The cellar master watches over centuries of tradition and is constantly preparing for the future. From the arrival of the grapes to the bottling, he is the one who looks after the wine. Let’s meet Frédéric Bénour, cellar master at Château Dauzac for over 25 years.
How did you come to work at Château Dauzac?
I was first posted to a Medoc estate on a fixed-term contract, where I had my first experience as a cellar worker under the guidance of my father-in-law, who was cellar master. My hard work echoed through to Château Dauzac, which was looking for a cellar worker. Twenty-five years ago I joined the estate, then climbed the ladder to become cellar master.
I gained my first experience as a cellar worker under the guidance of my father-in-law who was cellar master. My hard work echoed all the way to Château Dauzac, which was looking for a cellar worker. Twenty-five years ago I joined the estate, then progressed to become cellar master.
Can you describe your daily life at the Château?
A cellar master is the person responsible for the wine in the cellar. He must know how to vinify, age and taste the wines. My day-to-day work is very varied: I organise all the various tasks in the cellar, I take care of the vinification with the monitoring of fermentation and maceration, I manage the maturing of the wines with racking and filtration, I regularly taste the wines, and finally I prepare the various samples for the different events at the estate. It’s an extremely rewarding job.

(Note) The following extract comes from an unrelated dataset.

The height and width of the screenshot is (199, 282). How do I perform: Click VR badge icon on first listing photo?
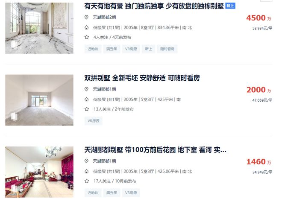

What qualities should a good cellar master have?
A good cellar master must be passionate, attentive, rigorous, a perfectionist, a trainer, as well as a good manager creating a good team spirit.
What do you like most about your job?
The two things I like the most are:
– The blending which allows the birth of a new vintage
– The primeurs, which reveals the results of our work to a large part of the world, this brings great satisfaction.
What have been the major developments at Château Dauzac in terms of viticulture and vinification?
In terms of viticulture, the work on the soil and the green harvest have become more precise, and the harvest is now collected in crates.
With regards to the vinification, the sorting of the grapes, the recent vat room and its new pumping-over equipment which saves us precious time and which is also much more environmental friendly.
Would you have a memorable memory or an amusing anecdote to share with us?
During the winemaking process, I was supervising a pumping-over operation, leaning on the wine tank, when I was thrown off balance and suddenly slipped and fell into the tank full of wine. I found myself completely soaked and stained from head to toe. After taking a shower, without any clothes to change into, I found myself for the rest the day in my underwear and apron! It was a great moment.
What is the best advice you have been given that you can pass on?
A well-known cellar master in the Médoc once told me, “In this profession you have to remain humble, respectful, generous and hard-working. This is what I have always done and I try to pass it on to the people around me.
Finally, what is your favourite vintage?
I have several, they are the vintages that stand out for me because they are perfect vintages, furthermore they are the years my children were born
I would add the 2004 vintage with the great changes and evolutions of the estate.